There may come a day when the world is so balanced politically, socially and environmentally that we could have open borders across the world without it leading to sudden influxes of population from one country to another. It doesn't look very feasible at the moment but who is to say that we shouldn't work towards that ideal. It is an ideal that I would like to work towards no matter how out of reach it may feel. We don't have to smash people's dreams in order to persuade them to consider reversing a migration policy that was put in place by John Howard in order to boost gross domestic product.
We need to slow the rate of population growth as it is right now and, for want of a better word, start an intelligent and ongoing national conversation about the rate in which our population should grow (or shrink) and how we should plan for that to happen.
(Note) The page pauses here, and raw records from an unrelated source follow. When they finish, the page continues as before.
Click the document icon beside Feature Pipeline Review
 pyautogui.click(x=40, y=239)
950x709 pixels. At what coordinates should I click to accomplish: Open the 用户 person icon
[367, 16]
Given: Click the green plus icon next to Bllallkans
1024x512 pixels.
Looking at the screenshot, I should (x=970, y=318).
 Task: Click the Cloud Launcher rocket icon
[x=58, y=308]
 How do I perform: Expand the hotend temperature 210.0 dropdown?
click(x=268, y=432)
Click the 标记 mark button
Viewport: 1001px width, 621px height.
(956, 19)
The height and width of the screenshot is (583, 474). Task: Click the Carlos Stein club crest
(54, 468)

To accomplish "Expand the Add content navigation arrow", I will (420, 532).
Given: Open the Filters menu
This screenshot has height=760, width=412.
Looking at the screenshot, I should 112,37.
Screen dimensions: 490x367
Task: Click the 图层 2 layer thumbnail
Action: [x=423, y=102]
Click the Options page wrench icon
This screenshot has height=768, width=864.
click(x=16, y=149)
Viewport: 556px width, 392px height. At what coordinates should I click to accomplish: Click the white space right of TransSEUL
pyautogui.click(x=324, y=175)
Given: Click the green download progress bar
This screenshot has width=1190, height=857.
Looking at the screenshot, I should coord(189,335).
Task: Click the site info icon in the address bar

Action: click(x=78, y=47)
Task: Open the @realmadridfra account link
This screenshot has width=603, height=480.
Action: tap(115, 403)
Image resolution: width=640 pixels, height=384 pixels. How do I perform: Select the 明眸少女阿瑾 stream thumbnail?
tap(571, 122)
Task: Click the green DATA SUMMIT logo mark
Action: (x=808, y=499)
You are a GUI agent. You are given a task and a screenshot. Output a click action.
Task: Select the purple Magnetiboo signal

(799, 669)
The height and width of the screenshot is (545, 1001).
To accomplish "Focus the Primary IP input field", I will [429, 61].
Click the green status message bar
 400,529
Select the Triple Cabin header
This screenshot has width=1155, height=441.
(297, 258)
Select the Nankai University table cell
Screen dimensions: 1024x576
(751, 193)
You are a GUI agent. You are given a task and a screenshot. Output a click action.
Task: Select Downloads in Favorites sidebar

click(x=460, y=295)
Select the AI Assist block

Right now that is all we need to be trying to achieve. As population activists, we ourselves need to acknowledge that we all have differing values and that we should be comfortable with the fact that we do not all need to share the same values in order to bring about change.
The important aim of the workshops that I hold is that they do not run to a particular agenda other than to help people connect to the three issues of population, permaculture and planning. This attitude I think needs to form a wider approach in terms of how we work with other activists, that we work towards finding those areas where we can connect and that in turn allows us to feel comfortable with different values and perspectives.
We need to see our work as being part of an ongoing conversation that will always be greater than the sum of one person's perspective. That way we don't get bogged down in internal politics and because our agenda is fluid, our values do not become threatened. In turn, by taking this approach we can have a profound influence on the people with whom we interact. They pick up on this sentiment and they themselves become more open-minded and become more open to challenging assumptions as well as seeing things from other perspectives.
We need to work together to find areas where we can connect rather than focussing on the games of ego that occur through issues that divide us. That is what got us into this mess. We need a different kind of thinking to let us get out of the mess and to stay out of it.
So when discussing population, let your starting point be about finding the issues that you have in common. It could be about congestion, climate change, loss of heritage, the list goes on. It is not about us pushing our view of the world onto people. Instead it is about helping them to see population in a new light by showing how it connects to the issues that are important to them.
This is the kind of thinking we need in order to create a truly sustainable and resilient world. We need to think outside the matrix and to help others do the same.